本發明涉及基于蛋白和血小板膜修飾的基因遞送系統的制備方法，具體包括以下步驟：1)納米血小板膜液的制備：2)基因復合物的制備：3)按樣品4和BSA?PEI以1?8微升:10微克的比例，將樣品4滴加到基因復合物中，得到基于蛋白和血小板膜修飾的基因遞送系統。以上制備方法制備的基于蛋白和血小板膜修飾的基因遞送系統。基于蛋白和血小板膜修飾的基因遞送系統在制備基因遞送藥物的應用。本發明優點在于：顯著提升材料生物相容性及基因負載能力，大大降低細胞毒性，在基因復合物表面包裹血小板膜，用作基因遞送系統，提高其免疫規避能力、體內穩定性及基因遞送效率，大大提升內皮細胞遷移和增殖能力，從而達到更好地治療疾病的目的。

技術領域

本發明屬于分子生物領域，涉及一種基于蛋白和血小板膜修飾的基因遞送系統及其應用。

背景技術

術后血管再狹窄在經皮冠狀動脈介入術(PCI)治療心血管疾病中難以避免，已成為目前最關鍵的問題。由于血管內皮損傷是術后血管再狹窄的主要原因，單純的抗凝、抗炎和抗增殖策略不能完全抑制血管再狹窄。因此，促進損傷血管的快速內皮化是抑制術后血管再狹窄發生的一種非常有前途的策略。
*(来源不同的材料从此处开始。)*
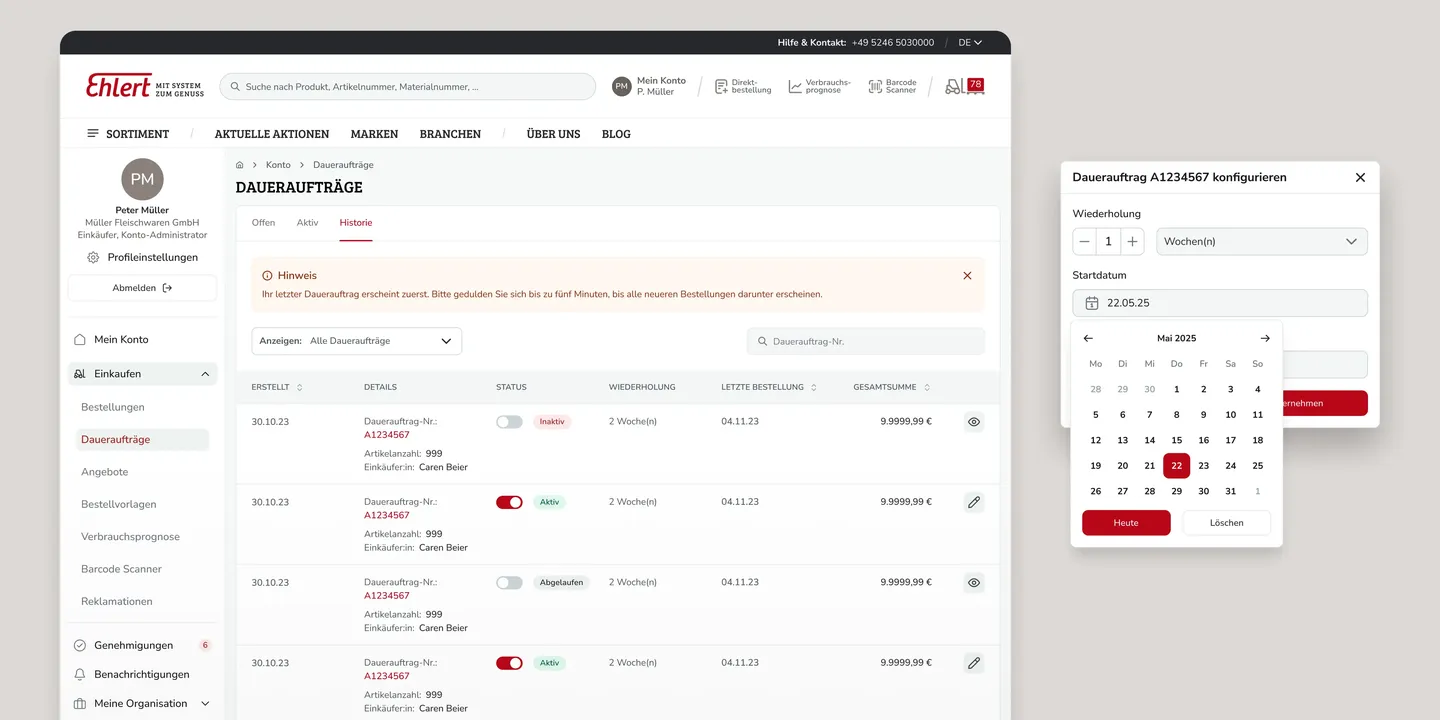Toggle the Abgelaufen order's status switch
Image resolution: width=1440 pixels, height=720 pixels.
click(509, 581)
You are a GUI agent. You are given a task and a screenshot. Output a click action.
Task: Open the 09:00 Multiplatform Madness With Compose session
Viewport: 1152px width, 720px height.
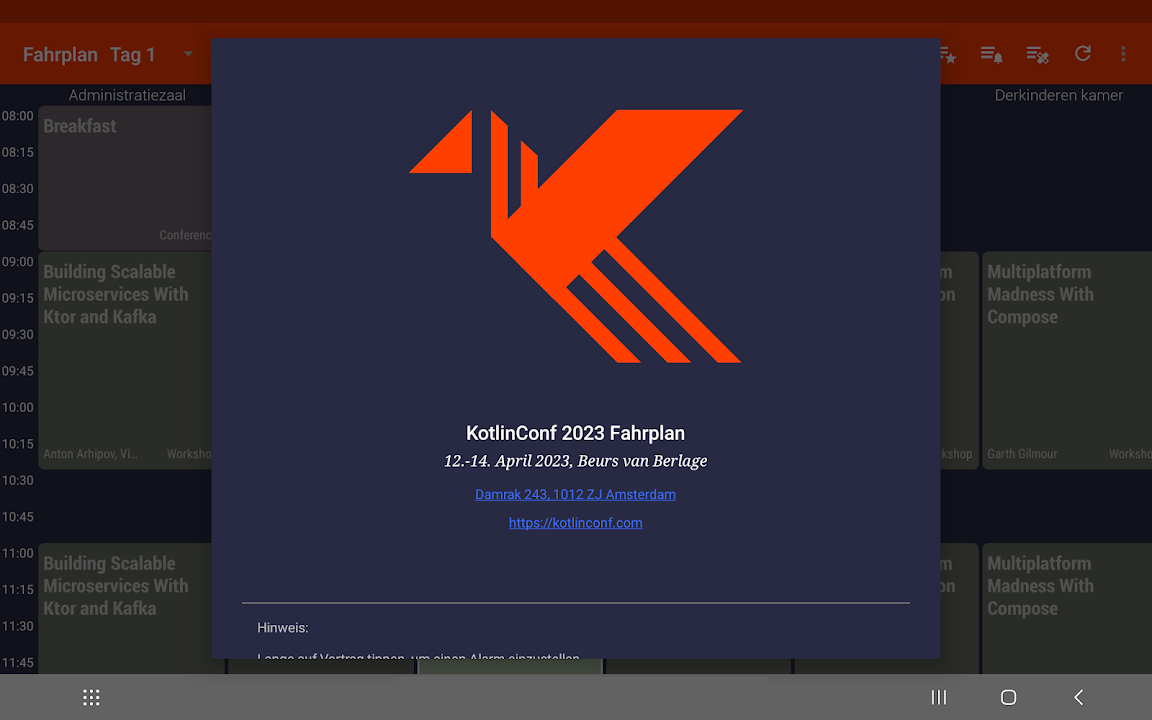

隨著基因治療在疾病治療中的發展，在改善血管再內皮化方面具有很大的發展潛力。近年來，基因遞送領域研究非常廣泛。安全有效的基因載體可以高效遞送治療基因，且能避免對正常組織和細胞的損傷。然而，基因載體在實際應用中仍然面臨著很多問題包括生物相容性差、體內穩定性及免疫規避能力差等，難以獲得性能優良的基因遞送系統。目前，基因載體的材料主要是一些陽離子聚合物，如聚乙烯亞胺(PEI)、聚甲基丙烯酸-N、N-二甲基氨基乙酯(PDMAEMA)等。一般來說，為了獲得高轉染效率，需要高分子量的陽離子聚合物，但高分量的陽離子聚合物會顯著增加細胞毒性，很難到達基因遞送并治療疾病的目的。因此，安全、高效、穩定且具有免疫規避能力的基因遞送系統的設計仍面臨著很大的挑戰。隨著仿生納米載體的出現及研究的不斷深入，很多種細胞膜可以用于納米載體表面修飾，賦予其更好的生物相容性及穩定性等。針對血管類疾病設計的載體材料來說，血小板膜表面修飾成為一種提高載體性能的有效策略，常用作藥物載體。并且，由于血管內皮損傷會導致血小板聚集這一特點，能夠賦予其對血管內皮損傷局部靶向性，有利于提高藥物在損傷部位的累積，提高藥物遞送效果。但是，在促內皮化及內皮細胞遷移和增殖方面，血小板膜修飾研究較少，且很少用于制備基因遞送系統，進行基因治療。

發明內容

本發明的目的在于提供一種基于蛋白和血小板膜修飾的基因遞送系統、制備方法和應用，以解決上述背景技術中提出的問題。

1、為解決上述技術問題，本發明提供的技術方案為：基于蛋白和血小板膜修飾的基因遞送系統的制備方法，具體包括以下步驟：

1)納米血小板膜液的制備：

(1a)取2毫升相同血型的血液，加入0.2毫升0.1M的檸檬酸鈉緩沖溶液，阻止其凝血，在200g轉速、37℃條件下離心10分鐘，得到富含血小板的血漿上層；然后在2000×g再次離心10分鐘，棄去上清液，得到血小板粗品，將血小板重懸于0.9毫升pH＝7.4的PBS緩沖液中，再加入0.1毫升的檸檬酸鈉緩沖溶液，然后以2000×g離心10分鐘，棄去上清液，得到純凈的血小板沉淀，懸浮于0.5毫升PBS緩沖液中，得到血小板懸浮液，為樣品1；所述檸檬酸鈉緩沖溶液和所述血液體積比為1:8-1:10；

(1b)向樣品1中滴加5微升TritonX-100細胞裂解液，裂解血小板；然后以20000×g離心10分鐘，棄去上清液；再加入1毫升pH＝7.4的PBS緩沖液并反復吹打，得到血小板膜懸液粗品；再次以20000×g離心10分鐘，棄去上清液，得到血小板膜沉淀，加入0.5毫升pH＝7.4的PBS緩沖液，反復吹打血小板膜沉淀，得到血小板膜懸液，為樣品2。

(1c)用pH＝7.4的PBS緩沖液將樣品2稀釋至8毫升，通過脂質體擠出器來回擠壓過200-800納米的聚碳酸酯薄膜，反復進行至少10次，收集血小板膜囊泡液為樣品3；